Recapping ‘Mr. Selfridge’: Series 3, Episode 4

Miss Mardle's hair has vastly improved this season! (Photo: ITV for Masterpiece)
Miss Mardle's hair has vastly improved this season! (Photo: ITV for Masterpiece)
Previously on Mr. Selfridge: Agnes finally tracks down Henri during his multi-day PTSD episode (yay!) but the upshot of their conversation is that they need to leave London if Henri’s going to have any chance at getting well (boo!) Kitty goes to the police to try and get the guys who almost raped her arrested, and learns that her husband is the reason they were all drunk and riled up. Victor and Violette Selfridge hook up and it’s just as unappealing as you’d expect it to be. Harry Selfridge throws himself at crusading veterans advocate Nancy Webb despite her protestations that she’s not interested, because Harry Selfridge is actually sort of gross sometimes and I don’t understand how he got an awesome woman like Rose to marry him ever. (Also, I miss Rose.

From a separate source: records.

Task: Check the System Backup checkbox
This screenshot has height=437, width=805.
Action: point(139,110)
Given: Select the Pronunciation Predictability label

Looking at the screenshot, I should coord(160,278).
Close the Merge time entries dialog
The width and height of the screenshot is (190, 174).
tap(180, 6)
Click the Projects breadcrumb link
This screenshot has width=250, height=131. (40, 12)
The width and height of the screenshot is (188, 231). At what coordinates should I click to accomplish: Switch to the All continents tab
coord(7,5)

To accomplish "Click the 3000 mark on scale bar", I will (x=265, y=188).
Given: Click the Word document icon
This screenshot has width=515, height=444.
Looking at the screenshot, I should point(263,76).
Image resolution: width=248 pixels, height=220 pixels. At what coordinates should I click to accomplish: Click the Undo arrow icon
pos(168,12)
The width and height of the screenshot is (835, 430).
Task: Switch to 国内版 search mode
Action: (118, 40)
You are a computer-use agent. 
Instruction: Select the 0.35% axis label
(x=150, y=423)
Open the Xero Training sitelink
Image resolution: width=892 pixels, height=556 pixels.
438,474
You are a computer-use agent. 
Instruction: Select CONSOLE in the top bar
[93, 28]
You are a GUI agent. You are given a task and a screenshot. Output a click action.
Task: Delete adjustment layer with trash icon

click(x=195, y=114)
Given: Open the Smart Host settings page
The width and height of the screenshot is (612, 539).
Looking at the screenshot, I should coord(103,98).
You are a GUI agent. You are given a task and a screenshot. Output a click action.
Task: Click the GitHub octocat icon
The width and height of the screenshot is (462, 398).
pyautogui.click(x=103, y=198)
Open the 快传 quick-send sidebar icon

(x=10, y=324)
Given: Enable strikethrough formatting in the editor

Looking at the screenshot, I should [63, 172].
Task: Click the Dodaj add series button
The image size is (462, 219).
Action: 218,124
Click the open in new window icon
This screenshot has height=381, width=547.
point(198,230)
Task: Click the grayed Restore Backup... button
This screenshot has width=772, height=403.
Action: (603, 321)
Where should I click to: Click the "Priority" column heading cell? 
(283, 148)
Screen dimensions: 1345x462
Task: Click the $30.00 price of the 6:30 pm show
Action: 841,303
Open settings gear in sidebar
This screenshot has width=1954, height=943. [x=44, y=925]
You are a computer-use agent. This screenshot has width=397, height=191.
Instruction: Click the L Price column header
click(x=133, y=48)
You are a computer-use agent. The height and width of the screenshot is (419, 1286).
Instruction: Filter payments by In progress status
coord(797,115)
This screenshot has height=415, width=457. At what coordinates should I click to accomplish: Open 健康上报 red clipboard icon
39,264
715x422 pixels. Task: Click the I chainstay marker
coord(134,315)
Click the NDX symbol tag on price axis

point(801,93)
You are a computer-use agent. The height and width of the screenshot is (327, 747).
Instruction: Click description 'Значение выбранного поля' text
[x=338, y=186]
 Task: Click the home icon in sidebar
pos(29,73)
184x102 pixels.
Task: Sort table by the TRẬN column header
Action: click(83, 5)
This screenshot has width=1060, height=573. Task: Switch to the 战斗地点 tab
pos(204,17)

Still.)

(If you need more, last week’s recap is right here.)

In short: This season is real weird. Onward! 

Harry Selfridge is Kind of a Creepy Boyfriend. Jumping right back into things from last week, our episode opens with Harry still at Nancy Webb’s flat. Given the state of her hair and dressing gown, plus the fact that Harry’s literally putting his clothes back on, it seems that these two (ick) lovebirds really took their relationship to the next level in a hurry. I mean, it’s sort of a stretch to go from “I’m not interested” to “Okay, I’m attracted to you, but we shouldn’t” to I just love it when dudes kiss me aggressively and don’t respect my choices” to “Well, sure let’s sleep together” in the space of like a couple of hours, but maybe people were better multitaskers back in the day. Anyway, yay, Harry and Nancy have hooked up and now we have to suffer through their awkward and painful romantic innuendo. Rejoice. (I hope there’s at least one fan out there that likes them together? Suffice it to say that person is not me.)

The Hunt for a New Store Deputy; or, Miss Mardle Discovers Feminism. With the departures of Henri and Agnes, Harry has to add a couple of new staff members to the Selfridges management team. He says he’ll be looking outside the store for those folks, but he wants a new Store Deputy to be one of the folks on the current leadership roster, and the lucky winner will not only have to do their current job but get extra responsibilities dumped on them. Sounds great, right?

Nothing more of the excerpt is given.